**Work item**
Please print each of the entries below exactly.

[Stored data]

* * *

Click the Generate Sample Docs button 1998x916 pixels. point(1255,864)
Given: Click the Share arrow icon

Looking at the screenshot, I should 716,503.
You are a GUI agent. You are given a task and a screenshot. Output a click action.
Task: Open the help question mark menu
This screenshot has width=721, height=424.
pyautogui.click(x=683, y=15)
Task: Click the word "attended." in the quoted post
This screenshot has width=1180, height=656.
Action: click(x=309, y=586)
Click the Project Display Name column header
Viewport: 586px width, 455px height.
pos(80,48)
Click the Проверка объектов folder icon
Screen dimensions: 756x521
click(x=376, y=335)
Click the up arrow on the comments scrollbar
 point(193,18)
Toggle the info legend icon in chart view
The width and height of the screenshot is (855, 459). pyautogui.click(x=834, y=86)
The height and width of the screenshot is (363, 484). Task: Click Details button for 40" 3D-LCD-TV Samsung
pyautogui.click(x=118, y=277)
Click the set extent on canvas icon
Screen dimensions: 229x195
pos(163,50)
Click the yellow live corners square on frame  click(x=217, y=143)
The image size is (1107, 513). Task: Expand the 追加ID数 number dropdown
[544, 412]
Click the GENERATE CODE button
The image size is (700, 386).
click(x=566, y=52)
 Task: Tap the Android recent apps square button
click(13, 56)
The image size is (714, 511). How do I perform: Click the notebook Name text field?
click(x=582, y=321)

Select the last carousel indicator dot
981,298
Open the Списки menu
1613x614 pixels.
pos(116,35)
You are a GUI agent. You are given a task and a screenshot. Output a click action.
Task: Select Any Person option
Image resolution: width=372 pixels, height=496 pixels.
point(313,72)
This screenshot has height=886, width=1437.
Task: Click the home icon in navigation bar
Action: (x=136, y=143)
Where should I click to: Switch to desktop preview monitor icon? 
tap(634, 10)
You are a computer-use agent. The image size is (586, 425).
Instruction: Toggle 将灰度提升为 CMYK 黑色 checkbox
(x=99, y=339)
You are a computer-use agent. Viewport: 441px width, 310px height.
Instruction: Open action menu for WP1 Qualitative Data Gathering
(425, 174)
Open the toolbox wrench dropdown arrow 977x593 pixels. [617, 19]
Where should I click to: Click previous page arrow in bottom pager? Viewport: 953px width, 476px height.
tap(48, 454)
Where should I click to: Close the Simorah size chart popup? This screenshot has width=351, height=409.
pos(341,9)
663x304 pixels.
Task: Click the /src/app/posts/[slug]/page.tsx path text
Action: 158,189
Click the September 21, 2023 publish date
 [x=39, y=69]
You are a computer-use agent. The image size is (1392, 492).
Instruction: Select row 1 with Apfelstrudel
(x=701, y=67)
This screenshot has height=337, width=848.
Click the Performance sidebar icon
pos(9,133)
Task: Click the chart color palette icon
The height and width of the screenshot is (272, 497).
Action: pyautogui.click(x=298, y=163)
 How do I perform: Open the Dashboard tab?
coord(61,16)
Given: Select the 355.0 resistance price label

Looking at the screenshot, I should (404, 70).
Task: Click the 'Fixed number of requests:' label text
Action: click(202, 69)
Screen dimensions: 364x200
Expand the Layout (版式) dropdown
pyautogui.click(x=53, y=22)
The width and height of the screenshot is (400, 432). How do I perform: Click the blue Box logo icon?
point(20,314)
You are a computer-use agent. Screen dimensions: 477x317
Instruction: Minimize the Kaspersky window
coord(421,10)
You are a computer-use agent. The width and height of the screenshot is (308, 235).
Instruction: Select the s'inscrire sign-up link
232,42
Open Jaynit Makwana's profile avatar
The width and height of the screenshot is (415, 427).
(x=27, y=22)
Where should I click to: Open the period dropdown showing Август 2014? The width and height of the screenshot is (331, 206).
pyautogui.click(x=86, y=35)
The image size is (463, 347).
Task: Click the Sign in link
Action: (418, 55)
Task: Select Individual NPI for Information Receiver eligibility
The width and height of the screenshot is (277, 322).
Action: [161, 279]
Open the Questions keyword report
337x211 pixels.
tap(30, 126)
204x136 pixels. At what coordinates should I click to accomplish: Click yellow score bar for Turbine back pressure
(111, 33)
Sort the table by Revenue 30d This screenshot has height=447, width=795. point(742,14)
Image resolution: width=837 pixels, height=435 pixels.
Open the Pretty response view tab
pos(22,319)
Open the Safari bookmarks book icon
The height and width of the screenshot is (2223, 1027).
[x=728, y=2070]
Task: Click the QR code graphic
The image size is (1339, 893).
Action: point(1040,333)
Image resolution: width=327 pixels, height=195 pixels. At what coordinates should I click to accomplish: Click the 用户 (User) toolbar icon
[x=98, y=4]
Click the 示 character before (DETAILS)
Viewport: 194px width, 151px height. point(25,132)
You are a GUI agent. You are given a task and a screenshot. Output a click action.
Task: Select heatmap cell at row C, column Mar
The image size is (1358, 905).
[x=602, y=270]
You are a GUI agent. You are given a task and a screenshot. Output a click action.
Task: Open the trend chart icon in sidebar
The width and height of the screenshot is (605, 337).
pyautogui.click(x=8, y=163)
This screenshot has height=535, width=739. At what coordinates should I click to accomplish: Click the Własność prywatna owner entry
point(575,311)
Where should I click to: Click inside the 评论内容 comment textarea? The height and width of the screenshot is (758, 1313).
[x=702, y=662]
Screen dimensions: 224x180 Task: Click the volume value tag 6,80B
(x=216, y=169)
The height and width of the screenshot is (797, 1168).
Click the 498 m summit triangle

* * *

**Result of this exercise**
Click the Generate Sample Docs button 1998x916 pixels. point(1255,864)
Given: Click the Share arrow icon

Looking at the screenshot, I should 716,503.
You are a GUI agent. You are given a task and a screenshot. Output a click action.
Task: Open the help question mark menu
This screenshot has width=721, height=424.
pyautogui.click(x=683, y=15)
Task: Click the word "attended." in the quoted post
This screenshot has width=1180, height=656.
Action: click(x=309, y=586)
Click the Project Display Name column header
Viewport: 586px width, 455px height.
pos(80,48)
Click the Проверка объектов folder icon
Screen dimensions: 756x521
click(x=376, y=335)
Click the up arrow on the comments scrollbar
 point(193,18)
Toggle the info legend icon in chart view
The width and height of the screenshot is (855, 459). pyautogui.click(x=834, y=86)
The height and width of the screenshot is (363, 484). Task: Click Details button for 40" 3D-LCD-TV Samsung
pyautogui.click(x=118, y=277)
Click the set extent on canvas icon
Screen dimensions: 229x195
pos(163,50)
Click the yellow live corners square on frame  click(x=217, y=143)
The image size is (1107, 513). Task: Expand the 追加ID数 number dropdown
[544, 412]
Click the GENERATE CODE button
The image size is (700, 386).
click(x=566, y=52)
 Task: Tap the Android recent apps square button
click(13, 56)
The image size is (714, 511). How do I perform: Click the notebook Name text field?
click(x=582, y=321)

Select the last carousel indicator dot
981,298
Open the Списки menu
1613x614 pixels.
pos(116,35)
You are a GUI agent. You are given a task and a screenshot. Output a click action.
Task: Select Any Person option
Image resolution: width=372 pixels, height=496 pixels.
point(313,72)
This screenshot has height=886, width=1437.
Task: Click the home icon in navigation bar
Action: (x=136, y=143)
Where should I click to: Switch to desktop preview monitor icon? 
tap(634, 10)
You are a computer-use agent. The image size is (586, 425).
Instruction: Toggle 将灰度提升为 CMYK 黑色 checkbox
(x=99, y=339)
You are a computer-use agent. Viewport: 441px width, 310px height.
Instruction: Open action menu for WP1 Qualitative Data Gathering
(425, 174)
Open the toolbox wrench dropdown arrow 977x593 pixels. [617, 19]
Where should I click to: Click previous page arrow in bottom pager? Viewport: 953px width, 476px height.
tap(48, 454)
Where should I click to: Close the Simorah size chart popup? This screenshot has width=351, height=409.
pos(341,9)
663x304 pixels.
Task: Click the /src/app/posts/[slug]/page.tsx path text
Action: 158,189
Click the September 21, 2023 publish date
 [x=39, y=69]
You are a computer-use agent. The image size is (1392, 492).
Instruction: Select row 1 with Apfelstrudel
(x=701, y=67)
This screenshot has height=337, width=848.
Click the Performance sidebar icon
pos(9,133)
Task: Click the chart color palette icon
The height and width of the screenshot is (272, 497).
Action: pyautogui.click(x=298, y=163)
 How do I perform: Open the Dashboard tab?
coord(61,16)
Given: Select the 355.0 resistance price label

Looking at the screenshot, I should (404, 70).
Task: Click the 'Fixed number of requests:' label text
Action: click(202, 69)
Screen dimensions: 364x200
Expand the Layout (版式) dropdown
pyautogui.click(x=53, y=22)
The width and height of the screenshot is (400, 432). How do I perform: Click the blue Box logo icon?
point(20,314)
You are a computer-use agent. Screen dimensions: 477x317
Instruction: Minimize the Kaspersky window
coord(421,10)
You are a computer-use agent. The width and height of the screenshot is (308, 235).
Instruction: Select the s'inscrire sign-up link
232,42
Open Jaynit Makwana's profile avatar
The width and height of the screenshot is (415, 427).
(x=27, y=22)
Where should I click to: Open the period dropdown showing Август 2014? The width and height of the screenshot is (331, 206).
pyautogui.click(x=86, y=35)
The image size is (463, 347).
Task: Click the Sign in link
Action: (418, 55)
Task: Select Individual NPI for Information Receiver eligibility
The width and height of the screenshot is (277, 322).
Action: [161, 279]
Open the Questions keyword report
337x211 pixels.
tap(30, 126)
204x136 pixels. At what coordinates should I click to accomplish: Click yellow score bar for Turbine back pressure
(111, 33)
Sort the table by Revenue 30d This screenshot has height=447, width=795. point(742,14)
Image resolution: width=837 pixels, height=435 pixels.
Open the Pretty response view tab
pos(22,319)
Open the Safari bookmarks book icon
The height and width of the screenshot is (2223, 1027).
[x=728, y=2070]
Task: Click the QR code graphic
The image size is (1339, 893).
Action: point(1040,333)
Image resolution: width=327 pixels, height=195 pixels. At what coordinates should I click to accomplish: Click the 用户 (User) toolbar icon
[x=98, y=4]
Click the 示 character before (DETAILS)
Viewport: 194px width, 151px height. point(25,132)
You are a GUI agent. You are given a task and a screenshot. Output a click action.
Task: Select heatmap cell at row C, column Mar
The image size is (1358, 905).
[x=602, y=270]
You are a GUI agent. You are given a task and a screenshot. Output a click action.
Task: Open the trend chart icon in sidebar
The width and height of the screenshot is (605, 337).
pyautogui.click(x=8, y=163)
This screenshot has height=535, width=739. At what coordinates should I click to accomplish: Click the Własność prywatna owner entry
point(575,311)
Where should I click to: Click inside the 评论内容 comment textarea? The height and width of the screenshot is (758, 1313).
[x=702, y=662]
Screen dimensions: 224x180 Task: Click the volume value tag 6,80B
(x=216, y=169)
The height and width of the screenshot is (797, 1168).
Click the 498 m summit triangle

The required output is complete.